MATERIAL SUPPLIED -
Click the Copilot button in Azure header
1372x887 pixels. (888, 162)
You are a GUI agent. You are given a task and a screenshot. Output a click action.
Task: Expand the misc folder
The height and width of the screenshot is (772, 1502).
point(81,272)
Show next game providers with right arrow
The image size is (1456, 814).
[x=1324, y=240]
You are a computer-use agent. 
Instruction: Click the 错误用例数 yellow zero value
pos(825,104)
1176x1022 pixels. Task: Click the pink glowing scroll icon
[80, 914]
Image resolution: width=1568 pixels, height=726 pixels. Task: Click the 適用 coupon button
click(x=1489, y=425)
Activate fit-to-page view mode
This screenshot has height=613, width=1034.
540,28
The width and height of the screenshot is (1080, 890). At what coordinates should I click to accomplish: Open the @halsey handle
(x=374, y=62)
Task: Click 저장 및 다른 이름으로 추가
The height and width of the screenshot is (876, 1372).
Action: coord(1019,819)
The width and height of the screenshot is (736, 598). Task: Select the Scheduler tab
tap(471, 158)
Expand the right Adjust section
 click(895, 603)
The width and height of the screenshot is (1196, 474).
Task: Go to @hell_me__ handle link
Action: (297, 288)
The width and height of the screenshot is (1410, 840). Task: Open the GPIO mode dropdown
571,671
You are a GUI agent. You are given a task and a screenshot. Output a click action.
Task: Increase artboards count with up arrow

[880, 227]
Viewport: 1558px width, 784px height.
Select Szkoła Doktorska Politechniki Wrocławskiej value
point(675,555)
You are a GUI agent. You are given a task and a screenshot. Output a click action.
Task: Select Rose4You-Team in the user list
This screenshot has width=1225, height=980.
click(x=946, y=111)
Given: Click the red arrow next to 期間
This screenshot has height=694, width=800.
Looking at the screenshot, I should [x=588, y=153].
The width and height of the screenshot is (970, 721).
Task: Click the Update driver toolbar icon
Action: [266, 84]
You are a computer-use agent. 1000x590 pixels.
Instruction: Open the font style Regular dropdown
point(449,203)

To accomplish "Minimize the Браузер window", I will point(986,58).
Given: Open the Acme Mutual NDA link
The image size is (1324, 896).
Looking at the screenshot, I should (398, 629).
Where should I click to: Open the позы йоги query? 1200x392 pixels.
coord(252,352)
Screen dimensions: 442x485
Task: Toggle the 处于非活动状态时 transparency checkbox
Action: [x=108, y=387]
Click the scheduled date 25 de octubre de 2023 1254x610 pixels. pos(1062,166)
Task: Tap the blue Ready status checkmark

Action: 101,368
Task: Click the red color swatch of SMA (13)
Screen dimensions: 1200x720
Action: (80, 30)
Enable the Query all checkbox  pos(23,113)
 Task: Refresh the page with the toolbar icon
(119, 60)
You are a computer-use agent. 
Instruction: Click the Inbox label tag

EXERCISE DIRECTIONS -
Reproduce all the rows above without changing anything.

TASK RESPONSE -
Click the Copilot button in Azure header
1372x887 pixels. (888, 162)
You are a GUI agent. You are given a task and a screenshot. Output a click action.
Task: Expand the misc folder
The height and width of the screenshot is (772, 1502).
point(81,272)
Show next game providers with right arrow
The image size is (1456, 814).
[x=1324, y=240]
You are a computer-use agent. 
Instruction: Click the 错误用例数 yellow zero value
pos(825,104)
1176x1022 pixels. Task: Click the pink glowing scroll icon
[80, 914]
Image resolution: width=1568 pixels, height=726 pixels. Task: Click the 適用 coupon button
click(x=1489, y=425)
Activate fit-to-page view mode
This screenshot has height=613, width=1034.
540,28
The width and height of the screenshot is (1080, 890). At what coordinates should I click to accomplish: Open the @halsey handle
(x=374, y=62)
Task: Click 저장 및 다른 이름으로 추가
The height and width of the screenshot is (876, 1372).
Action: coord(1019,819)
The width and height of the screenshot is (736, 598). Task: Select the Scheduler tab
tap(471, 158)
Expand the right Adjust section
 click(895, 603)
The width and height of the screenshot is (1196, 474).
Task: Go to @hell_me__ handle link
Action: (297, 288)
The width and height of the screenshot is (1410, 840). Task: Open the GPIO mode dropdown
571,671
You are a GUI agent. You are given a task and a screenshot. Output a click action.
Task: Increase artboards count with up arrow

[880, 227]
Viewport: 1558px width, 784px height.
Select Szkoła Doktorska Politechniki Wrocławskiej value
point(675,555)
You are a GUI agent. You are given a task and a screenshot. Output a click action.
Task: Select Rose4You-Team in the user list
This screenshot has width=1225, height=980.
click(x=946, y=111)
Given: Click the red arrow next to 期間
This screenshot has height=694, width=800.
Looking at the screenshot, I should [x=588, y=153].
The width and height of the screenshot is (970, 721).
Task: Click the Update driver toolbar icon
Action: [266, 84]
You are a computer-use agent. 1000x590 pixels.
Instruction: Open the font style Regular dropdown
point(449,203)

To accomplish "Minimize the Браузер window", I will point(986,58).
Given: Open the Acme Mutual NDA link
The image size is (1324, 896).
Looking at the screenshot, I should (398, 629).
Where should I click to: Open the позы йоги query? 1200x392 pixels.
coord(252,352)
Screen dimensions: 442x485
Task: Toggle the 处于非活动状态时 transparency checkbox
Action: [x=108, y=387]
Click the scheduled date 25 de octubre de 2023 1254x610 pixels. pos(1062,166)
Task: Tap the blue Ready status checkmark

Action: 101,368
Task: Click the red color swatch of SMA (13)
Screen dimensions: 1200x720
Action: (80, 30)
Enable the Query all checkbox  pos(23,113)
 Task: Refresh the page with the toolbar icon
(119, 60)
You are a computer-use agent. 
Instruction: Click the Inbox label tag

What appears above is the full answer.